■ **Dataset content**
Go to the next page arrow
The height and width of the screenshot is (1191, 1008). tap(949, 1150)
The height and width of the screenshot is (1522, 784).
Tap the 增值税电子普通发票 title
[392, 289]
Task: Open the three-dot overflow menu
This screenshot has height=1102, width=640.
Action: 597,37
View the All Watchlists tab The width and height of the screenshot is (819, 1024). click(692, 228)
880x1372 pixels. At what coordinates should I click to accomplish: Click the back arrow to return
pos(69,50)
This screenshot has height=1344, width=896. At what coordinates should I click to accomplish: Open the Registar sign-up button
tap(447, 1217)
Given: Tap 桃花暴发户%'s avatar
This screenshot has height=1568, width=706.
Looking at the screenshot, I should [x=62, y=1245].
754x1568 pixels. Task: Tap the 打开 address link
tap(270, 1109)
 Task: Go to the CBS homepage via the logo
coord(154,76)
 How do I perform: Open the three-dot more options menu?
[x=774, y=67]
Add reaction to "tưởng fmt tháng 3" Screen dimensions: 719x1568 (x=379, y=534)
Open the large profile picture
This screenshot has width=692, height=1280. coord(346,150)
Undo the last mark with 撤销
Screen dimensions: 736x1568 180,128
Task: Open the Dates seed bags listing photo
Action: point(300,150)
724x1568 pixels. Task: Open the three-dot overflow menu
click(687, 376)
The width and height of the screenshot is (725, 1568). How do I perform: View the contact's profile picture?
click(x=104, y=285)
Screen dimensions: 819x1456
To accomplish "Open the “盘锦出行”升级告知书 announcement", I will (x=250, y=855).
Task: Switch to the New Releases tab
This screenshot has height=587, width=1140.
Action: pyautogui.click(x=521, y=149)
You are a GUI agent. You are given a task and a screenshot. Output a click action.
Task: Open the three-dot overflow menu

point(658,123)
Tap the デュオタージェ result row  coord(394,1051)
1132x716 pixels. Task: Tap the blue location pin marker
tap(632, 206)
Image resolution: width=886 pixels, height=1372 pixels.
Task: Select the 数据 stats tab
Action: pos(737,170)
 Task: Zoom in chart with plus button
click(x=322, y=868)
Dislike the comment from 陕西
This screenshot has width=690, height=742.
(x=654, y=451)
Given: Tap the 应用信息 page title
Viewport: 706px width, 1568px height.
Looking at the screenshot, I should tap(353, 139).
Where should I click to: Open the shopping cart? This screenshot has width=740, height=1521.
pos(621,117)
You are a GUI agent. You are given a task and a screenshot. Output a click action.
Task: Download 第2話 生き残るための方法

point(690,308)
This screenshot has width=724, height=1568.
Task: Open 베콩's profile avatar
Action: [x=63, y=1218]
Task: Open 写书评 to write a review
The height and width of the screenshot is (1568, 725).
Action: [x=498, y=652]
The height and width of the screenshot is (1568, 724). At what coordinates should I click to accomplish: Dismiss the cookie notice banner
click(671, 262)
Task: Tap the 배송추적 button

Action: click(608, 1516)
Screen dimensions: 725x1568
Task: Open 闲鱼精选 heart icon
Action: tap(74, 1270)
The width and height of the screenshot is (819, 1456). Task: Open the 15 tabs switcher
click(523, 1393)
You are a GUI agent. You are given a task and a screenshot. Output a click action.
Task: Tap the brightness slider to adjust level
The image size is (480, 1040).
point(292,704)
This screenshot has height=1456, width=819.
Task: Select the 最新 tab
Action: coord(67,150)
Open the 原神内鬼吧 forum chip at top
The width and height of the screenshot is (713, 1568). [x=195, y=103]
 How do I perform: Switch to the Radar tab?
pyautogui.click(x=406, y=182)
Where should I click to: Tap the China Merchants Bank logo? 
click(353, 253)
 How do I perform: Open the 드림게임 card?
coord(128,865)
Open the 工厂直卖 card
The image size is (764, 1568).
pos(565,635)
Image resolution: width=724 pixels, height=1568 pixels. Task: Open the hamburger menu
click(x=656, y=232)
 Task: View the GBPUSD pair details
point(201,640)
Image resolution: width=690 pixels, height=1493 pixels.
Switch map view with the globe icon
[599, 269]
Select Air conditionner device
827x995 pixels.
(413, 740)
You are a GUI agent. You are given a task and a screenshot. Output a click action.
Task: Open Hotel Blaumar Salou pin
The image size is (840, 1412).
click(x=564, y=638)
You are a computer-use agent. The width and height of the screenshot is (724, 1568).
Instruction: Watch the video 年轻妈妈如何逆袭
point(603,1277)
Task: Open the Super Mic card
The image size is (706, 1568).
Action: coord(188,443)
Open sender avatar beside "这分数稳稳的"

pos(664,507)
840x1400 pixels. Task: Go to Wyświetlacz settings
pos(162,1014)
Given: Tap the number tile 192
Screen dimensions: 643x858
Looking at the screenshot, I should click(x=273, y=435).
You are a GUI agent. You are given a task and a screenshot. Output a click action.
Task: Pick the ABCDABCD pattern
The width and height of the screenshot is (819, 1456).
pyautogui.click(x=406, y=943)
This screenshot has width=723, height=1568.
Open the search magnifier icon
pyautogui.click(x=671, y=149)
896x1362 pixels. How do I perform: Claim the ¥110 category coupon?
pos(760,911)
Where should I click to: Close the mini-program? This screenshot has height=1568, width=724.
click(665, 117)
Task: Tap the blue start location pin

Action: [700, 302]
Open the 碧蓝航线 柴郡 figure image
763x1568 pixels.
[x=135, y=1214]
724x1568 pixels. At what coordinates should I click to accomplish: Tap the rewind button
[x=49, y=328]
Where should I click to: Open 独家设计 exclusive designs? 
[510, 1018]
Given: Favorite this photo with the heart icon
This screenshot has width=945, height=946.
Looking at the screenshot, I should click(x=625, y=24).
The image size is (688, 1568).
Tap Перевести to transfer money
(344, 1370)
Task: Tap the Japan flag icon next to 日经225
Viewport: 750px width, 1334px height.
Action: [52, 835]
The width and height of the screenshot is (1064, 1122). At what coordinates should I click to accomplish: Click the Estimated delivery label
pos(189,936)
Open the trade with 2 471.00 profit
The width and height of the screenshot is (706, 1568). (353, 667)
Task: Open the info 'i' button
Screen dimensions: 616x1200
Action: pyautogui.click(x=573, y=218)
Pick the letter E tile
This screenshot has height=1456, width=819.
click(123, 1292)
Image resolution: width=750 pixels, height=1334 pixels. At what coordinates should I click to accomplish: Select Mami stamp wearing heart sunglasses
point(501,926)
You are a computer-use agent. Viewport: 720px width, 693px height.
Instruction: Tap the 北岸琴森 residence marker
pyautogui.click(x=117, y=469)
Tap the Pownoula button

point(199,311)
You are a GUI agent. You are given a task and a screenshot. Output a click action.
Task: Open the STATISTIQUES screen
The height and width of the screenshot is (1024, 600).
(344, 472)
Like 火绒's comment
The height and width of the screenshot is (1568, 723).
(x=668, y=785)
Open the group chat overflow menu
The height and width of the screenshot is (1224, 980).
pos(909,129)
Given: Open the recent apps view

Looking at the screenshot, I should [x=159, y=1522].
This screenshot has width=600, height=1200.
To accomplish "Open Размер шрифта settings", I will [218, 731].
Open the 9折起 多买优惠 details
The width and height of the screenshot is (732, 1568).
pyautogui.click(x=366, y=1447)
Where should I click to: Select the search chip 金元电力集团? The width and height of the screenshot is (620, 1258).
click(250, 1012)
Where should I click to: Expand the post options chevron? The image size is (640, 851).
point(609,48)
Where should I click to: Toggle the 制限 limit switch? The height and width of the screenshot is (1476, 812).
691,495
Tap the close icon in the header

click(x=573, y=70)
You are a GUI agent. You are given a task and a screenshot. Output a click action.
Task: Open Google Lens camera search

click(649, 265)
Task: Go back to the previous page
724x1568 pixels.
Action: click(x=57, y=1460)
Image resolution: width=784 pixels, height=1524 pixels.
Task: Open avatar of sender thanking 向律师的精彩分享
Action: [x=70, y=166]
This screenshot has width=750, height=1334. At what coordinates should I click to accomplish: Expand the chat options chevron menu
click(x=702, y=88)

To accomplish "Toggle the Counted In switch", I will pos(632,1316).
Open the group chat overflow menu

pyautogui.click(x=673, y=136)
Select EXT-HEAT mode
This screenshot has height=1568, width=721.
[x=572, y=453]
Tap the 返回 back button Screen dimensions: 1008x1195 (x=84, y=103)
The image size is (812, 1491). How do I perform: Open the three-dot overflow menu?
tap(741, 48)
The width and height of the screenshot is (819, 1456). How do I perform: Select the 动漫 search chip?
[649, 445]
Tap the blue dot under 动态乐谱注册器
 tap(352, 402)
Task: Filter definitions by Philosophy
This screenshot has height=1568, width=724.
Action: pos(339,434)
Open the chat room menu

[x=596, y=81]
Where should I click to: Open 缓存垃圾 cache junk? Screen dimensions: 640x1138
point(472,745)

■ **Task prompt**
Can you repeat the lines above verbatim, covering the stretch from the line containing "Open the trade with 2 471.00 profit" through the line containing "pyautogui.click(x=117, y=469)"?

■ **Correct result**
Open the trade with 2 471.00 profit
The width and height of the screenshot is (706, 1568). (353, 667)
Task: Open the info 'i' button
Screen dimensions: 616x1200
Action: pyautogui.click(x=573, y=218)
Pick the letter E tile
This screenshot has height=1456, width=819.
click(123, 1292)
Image resolution: width=750 pixels, height=1334 pixels. At what coordinates should I click to accomplish: Select Mami stamp wearing heart sunglasses
point(501,926)
You are a computer-use agent. Viewport: 720px width, 693px height.
Instruction: Tap the 北岸琴森 residence marker
pyautogui.click(x=117, y=469)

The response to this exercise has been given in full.